* _PAGE TEXT_:
══════════

Not good to see them running across pitch with defibrillator
It was the fans in the stands that attracted the attention of the referee and the players to what was happening.
Thousands of people in the stands were whistling and waving their arms and pointing, it was only then that the referee clocked that something was happening in the stands.
It was the players that then urgently called for the medical staff to come over.
From BBC
Players about to come back out
3-1 spurs. Looks all over now.
Yay FPL Points and embarrassment inbound for new owners
The fan involved in the emergency has been stabilised and taken to hospital.
I think it was a Spuds fan who caught his foreskin in his zip. Alright now after an emergency circumcision.
Pissing on the terraces I thought that had disappeared along with the chocolate boxes?
Kane scores, and a fan has a heart attack.
Draw your own conclusions.
Ah yeah the uncertainty of standing under the Chocolate Boxes whilst it was raining.
Or you campaign for 14 years to get rid of Ashley. Then collapse 40 mins into the next game.
Mr Unlucky or what?

══════════

* _DATA SUPPLIED_:
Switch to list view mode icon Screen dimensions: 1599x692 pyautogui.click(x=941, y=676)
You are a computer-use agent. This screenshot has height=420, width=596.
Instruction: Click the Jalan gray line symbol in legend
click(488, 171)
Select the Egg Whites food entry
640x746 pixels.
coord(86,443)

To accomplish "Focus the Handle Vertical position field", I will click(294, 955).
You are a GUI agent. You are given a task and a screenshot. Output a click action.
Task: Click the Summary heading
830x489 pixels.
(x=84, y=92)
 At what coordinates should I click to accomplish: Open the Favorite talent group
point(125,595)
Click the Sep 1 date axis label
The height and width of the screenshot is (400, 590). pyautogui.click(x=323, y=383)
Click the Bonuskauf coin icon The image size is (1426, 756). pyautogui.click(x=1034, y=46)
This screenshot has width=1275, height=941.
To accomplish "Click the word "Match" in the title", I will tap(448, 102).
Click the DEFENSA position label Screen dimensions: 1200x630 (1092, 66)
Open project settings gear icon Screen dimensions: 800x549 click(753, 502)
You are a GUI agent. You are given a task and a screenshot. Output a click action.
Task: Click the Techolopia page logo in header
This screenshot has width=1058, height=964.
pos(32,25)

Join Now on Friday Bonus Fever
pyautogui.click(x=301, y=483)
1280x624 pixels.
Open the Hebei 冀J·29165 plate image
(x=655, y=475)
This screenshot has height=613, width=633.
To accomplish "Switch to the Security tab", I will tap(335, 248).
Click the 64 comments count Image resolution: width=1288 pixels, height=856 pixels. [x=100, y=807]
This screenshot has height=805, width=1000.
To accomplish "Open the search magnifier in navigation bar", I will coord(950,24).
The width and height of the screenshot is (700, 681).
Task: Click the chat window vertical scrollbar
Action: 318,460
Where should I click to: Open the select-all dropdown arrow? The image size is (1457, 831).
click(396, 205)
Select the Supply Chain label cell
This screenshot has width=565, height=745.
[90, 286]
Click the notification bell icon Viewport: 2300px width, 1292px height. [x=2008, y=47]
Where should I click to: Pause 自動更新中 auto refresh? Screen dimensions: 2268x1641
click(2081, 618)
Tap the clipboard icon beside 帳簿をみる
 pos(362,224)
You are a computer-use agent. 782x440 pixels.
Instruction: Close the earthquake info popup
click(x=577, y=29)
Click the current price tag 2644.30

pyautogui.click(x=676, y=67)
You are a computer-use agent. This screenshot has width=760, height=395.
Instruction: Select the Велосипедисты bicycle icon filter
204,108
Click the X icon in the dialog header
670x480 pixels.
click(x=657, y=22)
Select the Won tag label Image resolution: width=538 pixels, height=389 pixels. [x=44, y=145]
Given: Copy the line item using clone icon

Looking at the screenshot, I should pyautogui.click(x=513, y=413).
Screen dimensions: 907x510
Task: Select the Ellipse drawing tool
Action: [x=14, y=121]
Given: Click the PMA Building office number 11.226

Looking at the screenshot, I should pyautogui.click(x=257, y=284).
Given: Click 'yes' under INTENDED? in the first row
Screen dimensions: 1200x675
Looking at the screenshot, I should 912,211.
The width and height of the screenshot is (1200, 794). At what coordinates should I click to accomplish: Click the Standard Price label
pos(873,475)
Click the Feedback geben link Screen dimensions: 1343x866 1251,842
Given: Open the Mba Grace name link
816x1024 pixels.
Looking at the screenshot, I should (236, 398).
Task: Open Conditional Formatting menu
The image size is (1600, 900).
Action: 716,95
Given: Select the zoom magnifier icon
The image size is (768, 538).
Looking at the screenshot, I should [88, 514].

══════════

* _PROBLEM 1_: In the match comments, shorten the paragraph that begins "It was the fans in the stands" to one brief sentence that keeps its main facts.
* _PROBLEM 2_: According to the match comments, what were the thousands of people in the stands doing to signal that something was wrong? List every action.
* _PROBLEM 3_: What do the match comments say happened to the fan involved in the emergency?

* _SOLUTION 1_: Fans in the stands drew the referee's and players' attention to what was happening.

* _SOLUTION 2_:
- Whistling
- Waving their arms
- Pointing

* _SOLUTION 3_: The fan was stabilized and taken to the hospital.